El ímpetu polémico que orienta en buena medida esta exploración del “mundo actual” hace entonces que el buceo de sus rasgos profundos se reduzca a una necesaria etapa preliminar en el esfuerzo por dilucidar los principios que en ese contexto preciso debe hacer suyos una moral para intelectuales que no renuncian a ser también ciudadanos, y en este aspecto el interés principal de las conclusiones que propone Romero reside quizás en que ellas ofrecen ya la clave anticipada para la que será su acción pública durante el largo interregno entre las dos experiencias de gobierno peronista. Pero esas conclusiones se apoyan en otras sólo esbozadas acerca del temple del momento histórico en que esa acción se propone incidir, y a través de estas últimas puede advertirse mejor qué perdura y qué ha cambiado en su percepción de la crisis que alcanzó su momento más agudo en la entreguerra. Cuando su mirada por fin retrospectiva reduce a esa entreguerra a un momento en una historia de más amplio respiro, logra a la vez transformar al último y más sombrío capítulo en la trayectoria de la Europa que fue señora del mundo en capítulo inicial de una historia nueva, que alcanza por fin las dimensiones del planeta.

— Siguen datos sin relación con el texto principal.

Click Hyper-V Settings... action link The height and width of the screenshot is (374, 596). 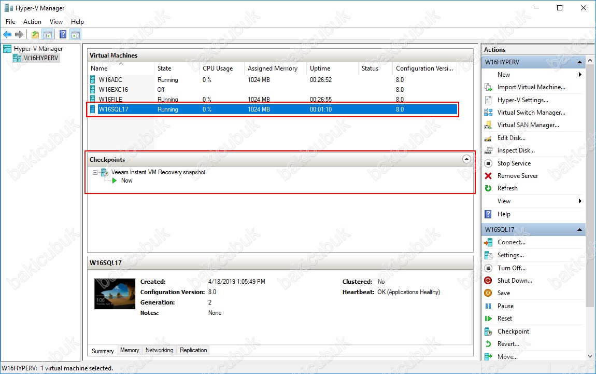pos(522,100)
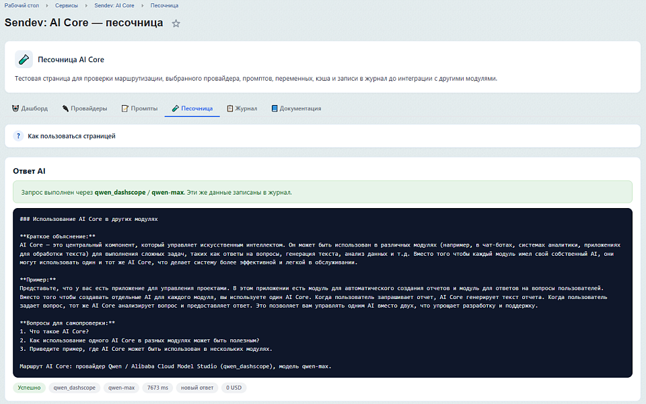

En ese contexto ampliado se hace de nuevo posible volverse no sólo hacia el futuro, sino más específicamente hacia un futuro en cuyo curso está permitido esperar que de los escombros del viejo orden jurídico surja “dentro de mucho tiempo otro orden jurídico, y acaso dentro de más tiempo aún, un orden jurídico liberal otra vez, porque éste no está indisolublemente unido a la realidad social de la que floreció en el siglo XIX”. Con esa reconquista del futuro Romero concluye la rehabilitación de su espontánea visión histórica, sometida a dura prueba por la exploración del infierno contemporáneo. Sin duda no se vuelve a ese futuro con la ciega confianza que permitía a los grandes historiadores del ochocientos ofrecer de él imágenes más nítidamente perfiladas que acerca del pasado. Por su parte sólo se atreve a alentar esperanzas antes que seguridades, pero esas esperanzas le bastan para seguir haciendo historia del único modo como se siente llamado a hacerla: como la de un proceso definido a partir de su meta.